📝 SummarXiv

Abstract

Does explicitly exercising the induction circuit during pretraining improve in-context learning (ICL), or is natural text sufficient when compute is held constant (iso-FLOPs)? To test whether targeted synthetic data can accelerate induction-head emergence and enhance ICL, we introduce Bi-Induct, a lightweight curriculum that injects forward-copy (Induction), backward-copy (Anti), or a balanced mix into the pretraining stream. We train models from 0.13B to 1B parameters under iso-FLOPs, evaluating (i) few-shot ICL benchmarks, (ii) head-level telemetry, and (iii) held-out language modeling perplexity.
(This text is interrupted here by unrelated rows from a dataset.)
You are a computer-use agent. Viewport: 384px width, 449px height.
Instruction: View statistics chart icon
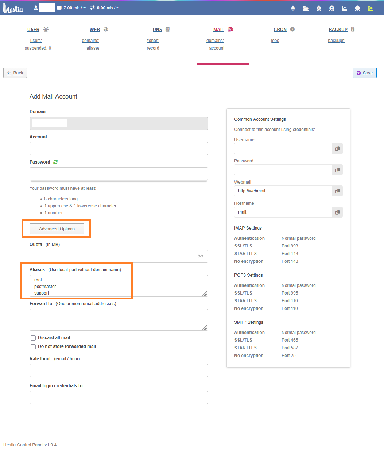point(345,8)
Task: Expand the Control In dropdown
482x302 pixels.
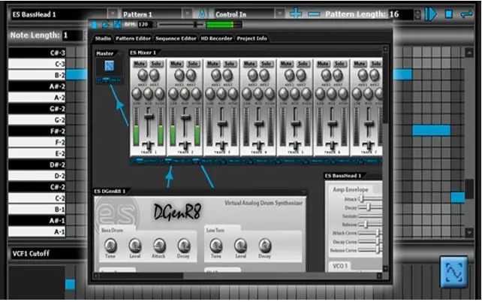Action: (x=279, y=14)
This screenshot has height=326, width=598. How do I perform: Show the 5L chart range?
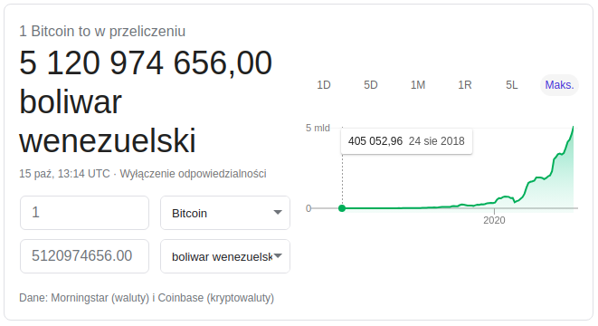point(512,85)
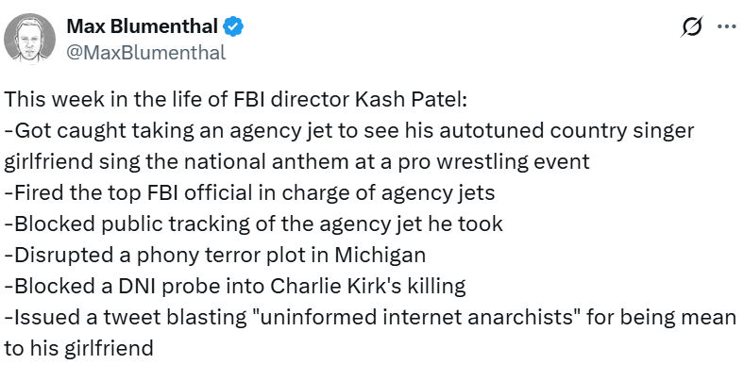This screenshot has height=381, width=744.
Task: Click the last line 'to his girlfriend'
Action: coord(79,348)
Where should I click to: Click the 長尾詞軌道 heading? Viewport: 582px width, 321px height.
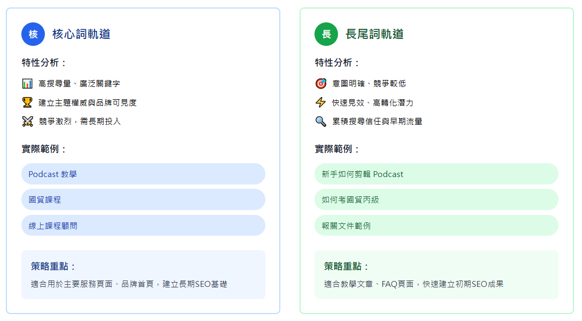point(374,34)
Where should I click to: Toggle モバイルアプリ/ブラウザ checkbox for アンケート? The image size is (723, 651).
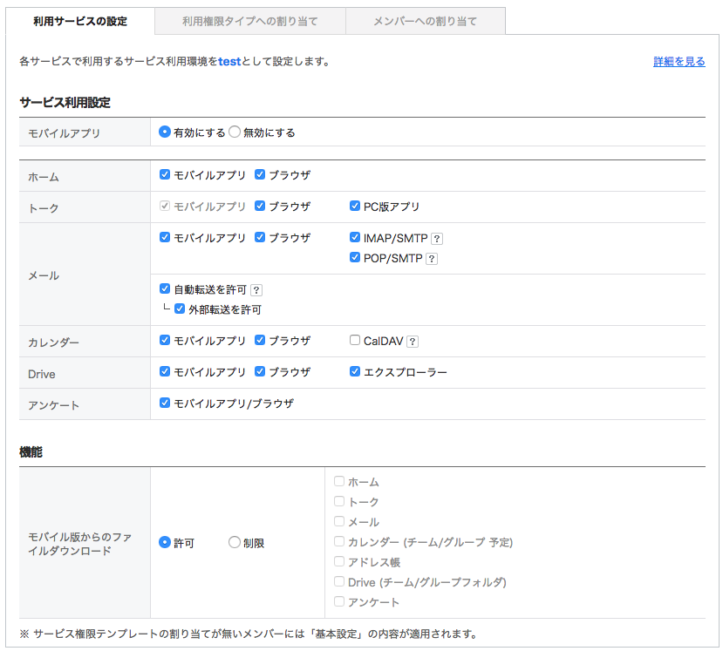point(165,403)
Our findings challenge the assumption that early induction circuit activation directly improves ICL. While Bi-Induct accelerates induction-head emergence at small scales, this does not consistently yield stronger generalization. On standard LM benchmarks, Bi-Induct matches natural-only training; on function-style ICL probes, the 1B natural-only performs best. Stress tests (e.g., label permutation, HITS@1 vs. HITS@3, 1 vs. 10 shots) preserve these trends. Telemetry shows larger natural-only models develop broader, earlier induction heads without explicit induction patterns. Anti-induction data fails to elicit meaningful activation. Perplexity penalties from synthetic data shrink with scale, suggesting larger models can absorb non-natural patterns with minimal cost. Crucially, ablating the top 2% of induction heads degrades ICL more than random ablations, especially for natural-only models, indicating more centralized, load-bearing circuits. Bi-Induct variants exhibit more redundant induction activity, implying different circuit utilization. Overall, inducing activation is not sufficient: ICL gains depend on these circuits becoming functionally necessary. These results underscore mechanism-aware pretraining diagnostics and data mixtures that foster load-bearing, not merely present, structure.